Assigned task — Look below for the line with "Given: Click the roroiisha avatar image". Retype it and every line after it to the end, exactly, but leave out the pictures.

[Screenshot grounding data]
----

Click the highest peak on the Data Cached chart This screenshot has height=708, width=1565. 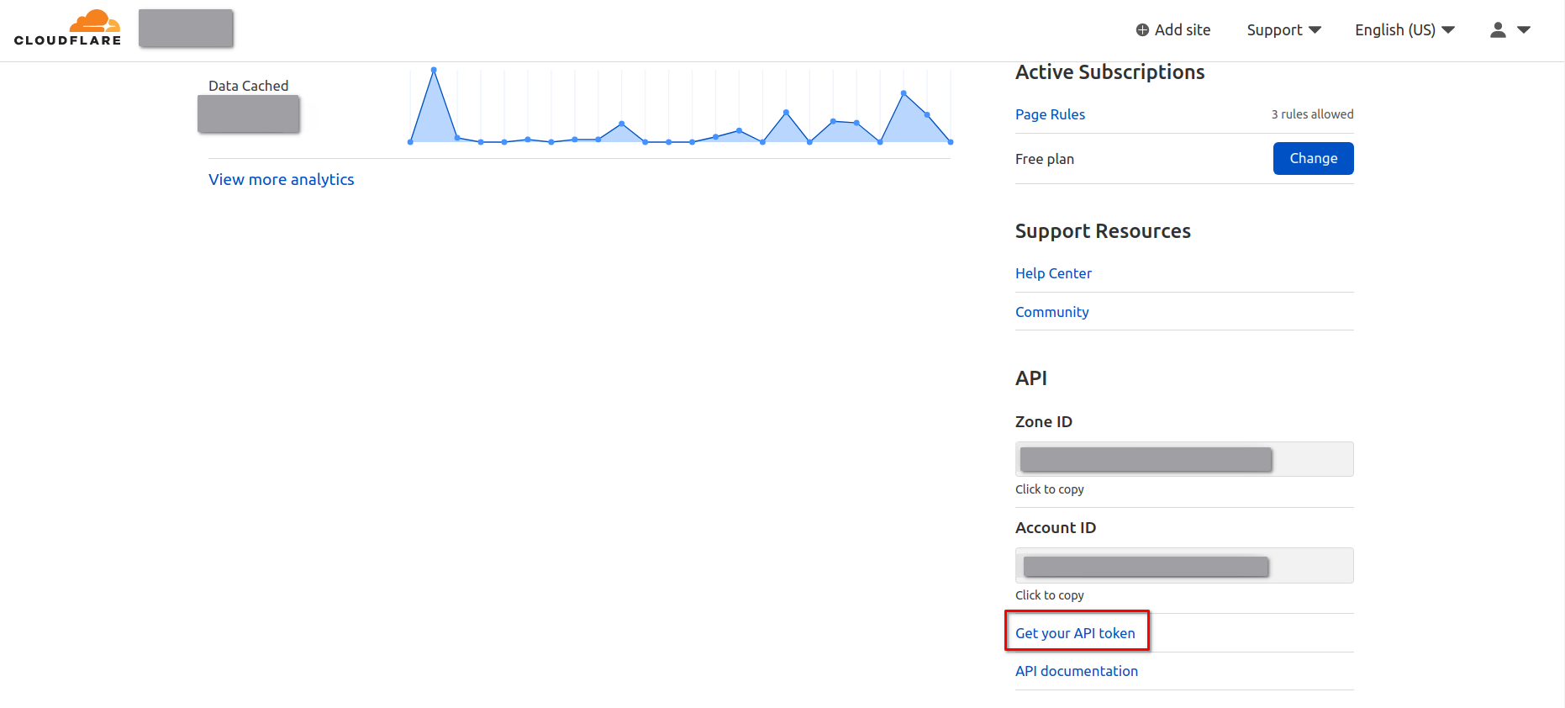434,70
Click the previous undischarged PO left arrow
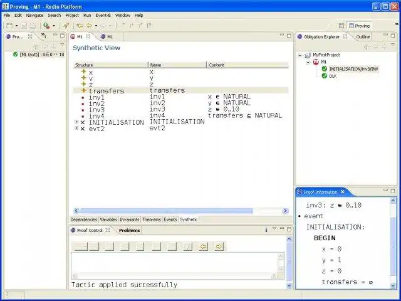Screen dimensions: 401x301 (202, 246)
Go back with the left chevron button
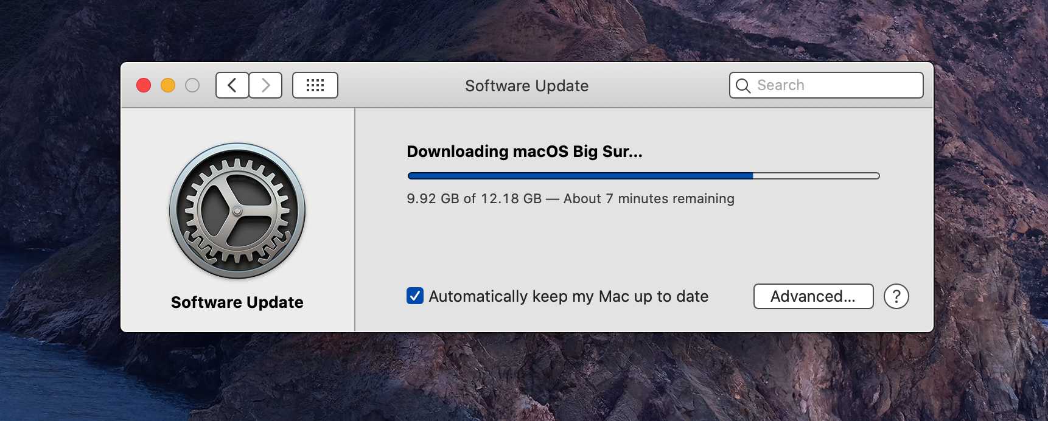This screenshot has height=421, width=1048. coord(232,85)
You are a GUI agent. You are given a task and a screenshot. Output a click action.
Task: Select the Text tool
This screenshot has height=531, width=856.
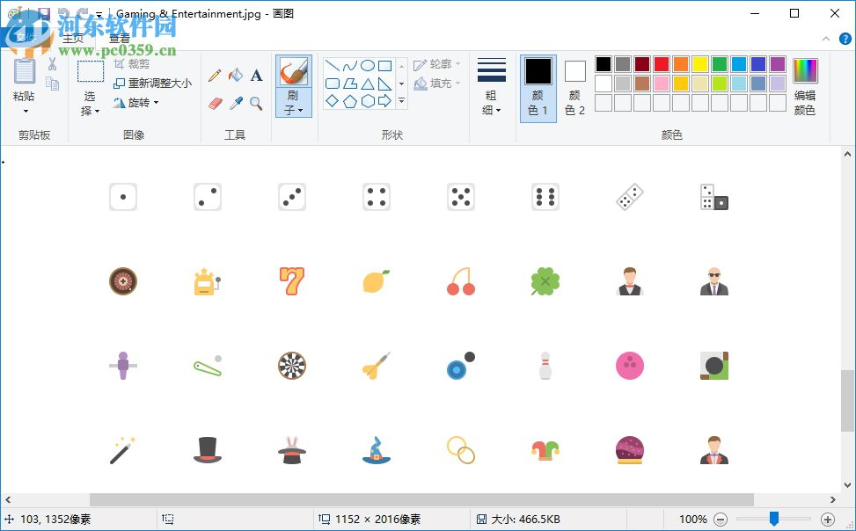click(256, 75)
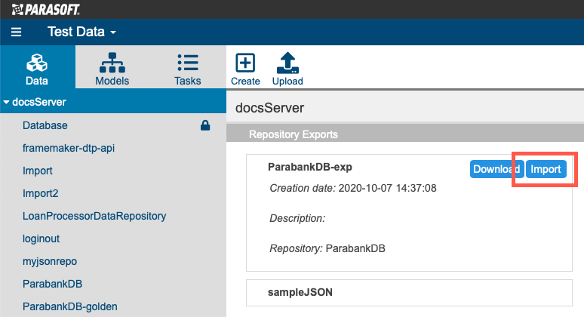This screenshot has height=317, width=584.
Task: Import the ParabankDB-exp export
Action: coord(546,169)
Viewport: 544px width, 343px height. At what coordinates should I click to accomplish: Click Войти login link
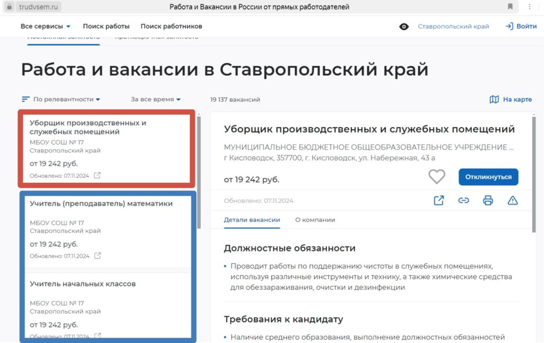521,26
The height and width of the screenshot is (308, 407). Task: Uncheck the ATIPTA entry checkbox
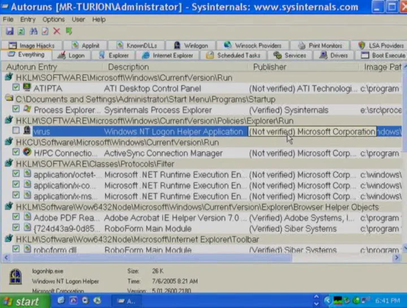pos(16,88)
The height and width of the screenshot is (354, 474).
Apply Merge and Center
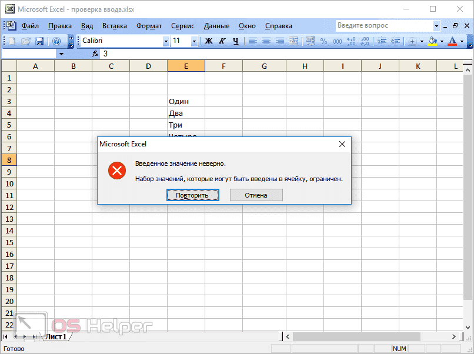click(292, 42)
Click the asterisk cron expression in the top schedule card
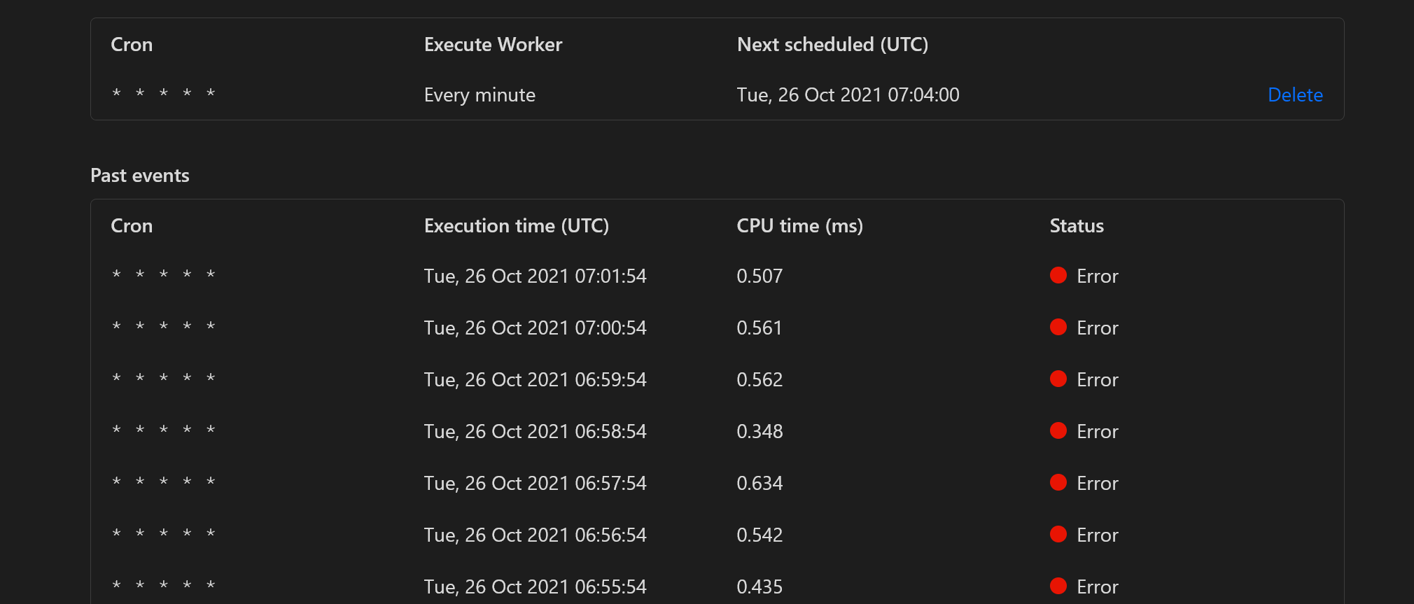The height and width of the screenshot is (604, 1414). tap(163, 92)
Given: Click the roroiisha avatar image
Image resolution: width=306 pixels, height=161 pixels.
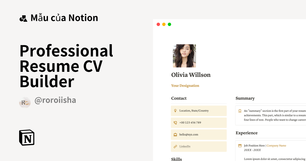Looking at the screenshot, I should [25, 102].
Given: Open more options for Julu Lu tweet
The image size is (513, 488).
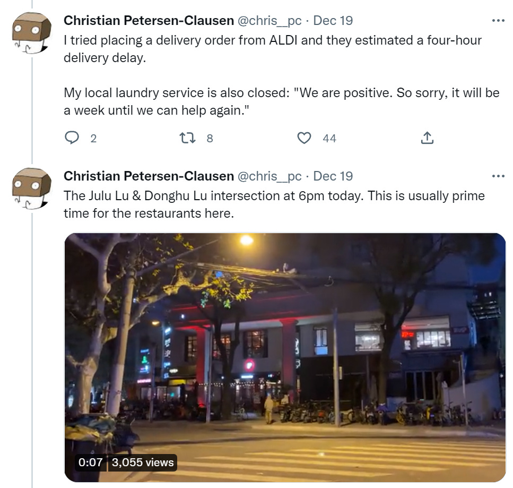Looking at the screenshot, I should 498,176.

----

Task output —
Given: Click the roroiisha avatar image
Image resolution: width=306 pixels, height=161 pixels.
Looking at the screenshot, I should [25, 102].
Given: Open more options for Julu Lu tweet
The image size is (513, 488).
Looking at the screenshot, I should 498,176.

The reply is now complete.